Learn by Directing AI
All materials

tickets.md

Tickets — Tunde Mobile Churn Prediction

Unit 1: The Brief and the Data

T1: Read and summarize the brief

Load emeka-brief.md and confirm understanding of requirements. AC: Can state what Emeka needs in one sentence.

T2: Profile the dataset

Load subscribers.csv and print shape, column types, summary statistics, missing values, and class distribution. AC: Profile output shows row count, column count, types, and churn class split.

T3: Review data dictionary

Compare profile output against data-dictionary.md. AC: Confirm columns match, types are correct, no unexpected values.

Unit 2: Preprocessing and Splitting

T4: Impute missing values

Handle missing values with appropriate strategy per column. AC: No nulls remaining. Imputation strategy documented.

T5: Encode categorical features

Apply one-hot or ordinal encoding as appropriate. AC: All features numeric. Encoding choices documented.

T6: Scale and split

Scale numerical features and perform stratified train/test split (80/20, random_state=42). AC: Train and test sets exist. Churn proportion within 1 percentage point of original in both sets.

Unit 3: Training and Evaluation

T7: Train the model

Train RandomForestClassifier with class_weight='balanced' and random_state=42. AC: Model object exists, training completes without error.

T8: Evaluate the model

Generate confusion matrix and classification report on the test set. AC: Churn class recall >= 0.55.

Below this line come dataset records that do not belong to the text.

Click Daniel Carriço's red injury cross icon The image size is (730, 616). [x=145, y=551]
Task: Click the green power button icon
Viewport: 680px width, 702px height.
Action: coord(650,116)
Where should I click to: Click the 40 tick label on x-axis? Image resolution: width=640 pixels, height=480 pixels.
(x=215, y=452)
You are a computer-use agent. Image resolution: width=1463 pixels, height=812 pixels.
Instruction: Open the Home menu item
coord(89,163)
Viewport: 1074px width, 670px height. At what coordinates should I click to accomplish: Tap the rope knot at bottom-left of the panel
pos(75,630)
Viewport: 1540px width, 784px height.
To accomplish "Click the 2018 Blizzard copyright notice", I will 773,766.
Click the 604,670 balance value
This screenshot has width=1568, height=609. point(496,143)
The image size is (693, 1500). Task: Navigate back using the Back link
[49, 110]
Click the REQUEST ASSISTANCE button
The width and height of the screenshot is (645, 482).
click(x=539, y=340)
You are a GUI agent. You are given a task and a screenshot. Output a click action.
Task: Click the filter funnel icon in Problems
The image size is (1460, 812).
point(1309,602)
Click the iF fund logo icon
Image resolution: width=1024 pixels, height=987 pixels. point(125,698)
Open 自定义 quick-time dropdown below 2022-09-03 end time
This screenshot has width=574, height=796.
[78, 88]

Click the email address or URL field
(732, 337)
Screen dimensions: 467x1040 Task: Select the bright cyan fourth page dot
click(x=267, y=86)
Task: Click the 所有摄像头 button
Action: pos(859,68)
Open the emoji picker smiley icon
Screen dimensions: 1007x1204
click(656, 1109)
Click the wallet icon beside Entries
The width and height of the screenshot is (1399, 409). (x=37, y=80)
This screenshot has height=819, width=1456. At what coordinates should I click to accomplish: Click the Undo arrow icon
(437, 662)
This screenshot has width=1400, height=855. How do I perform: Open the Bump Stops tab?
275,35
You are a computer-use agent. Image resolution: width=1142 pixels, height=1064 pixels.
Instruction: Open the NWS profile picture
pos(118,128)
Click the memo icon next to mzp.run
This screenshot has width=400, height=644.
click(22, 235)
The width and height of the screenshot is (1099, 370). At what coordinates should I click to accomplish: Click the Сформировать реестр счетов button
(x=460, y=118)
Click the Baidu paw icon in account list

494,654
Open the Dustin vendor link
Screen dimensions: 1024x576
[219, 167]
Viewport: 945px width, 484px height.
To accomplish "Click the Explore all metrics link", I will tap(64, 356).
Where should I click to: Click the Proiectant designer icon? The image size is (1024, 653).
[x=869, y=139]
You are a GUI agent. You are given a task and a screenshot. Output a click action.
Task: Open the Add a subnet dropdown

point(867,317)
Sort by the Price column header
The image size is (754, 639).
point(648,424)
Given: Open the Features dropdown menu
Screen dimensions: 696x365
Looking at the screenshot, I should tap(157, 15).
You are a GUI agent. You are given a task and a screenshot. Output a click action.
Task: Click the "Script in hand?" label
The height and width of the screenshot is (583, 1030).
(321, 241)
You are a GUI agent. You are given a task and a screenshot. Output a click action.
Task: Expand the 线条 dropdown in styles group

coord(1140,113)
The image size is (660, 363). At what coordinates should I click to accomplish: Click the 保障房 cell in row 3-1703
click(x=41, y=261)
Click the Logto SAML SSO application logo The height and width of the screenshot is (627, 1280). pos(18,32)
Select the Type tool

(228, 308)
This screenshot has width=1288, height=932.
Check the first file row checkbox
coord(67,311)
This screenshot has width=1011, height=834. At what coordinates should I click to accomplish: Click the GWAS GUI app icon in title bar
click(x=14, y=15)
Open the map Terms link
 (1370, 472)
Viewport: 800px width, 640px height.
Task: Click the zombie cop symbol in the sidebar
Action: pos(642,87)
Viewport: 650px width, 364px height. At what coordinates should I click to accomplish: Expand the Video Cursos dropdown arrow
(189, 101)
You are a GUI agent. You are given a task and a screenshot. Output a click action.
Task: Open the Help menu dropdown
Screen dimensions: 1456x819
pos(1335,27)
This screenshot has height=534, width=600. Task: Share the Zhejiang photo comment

T9: Extract feature importances

Print ranked feature importances from the trained model. AC: Feature importance list produced, top features identified.

Unit 4: Serving the Model

T10: Build the API endpoint

Create a FastAPI app that loads the trained model, accepts subscriber features as JSON, and returns churn probability and binary prediction. AC: Server starts, responds to valid requests with probability between 0 and 1.

T11: Test the endpoint

Test with valid input (curl), test with missing features, test with wrong types. AC: Valid input returns 200 with probability. Invalid input returns appropriate error.

T12: Add request logging

Log each prediction request and response with timestamp. AC: Log file records predictions after curl requests.

Unit 5: Project Close

No tickets. Unit 5 covers committing to Git, pushing to GitHub, writing the README, and delivering results to Emeka.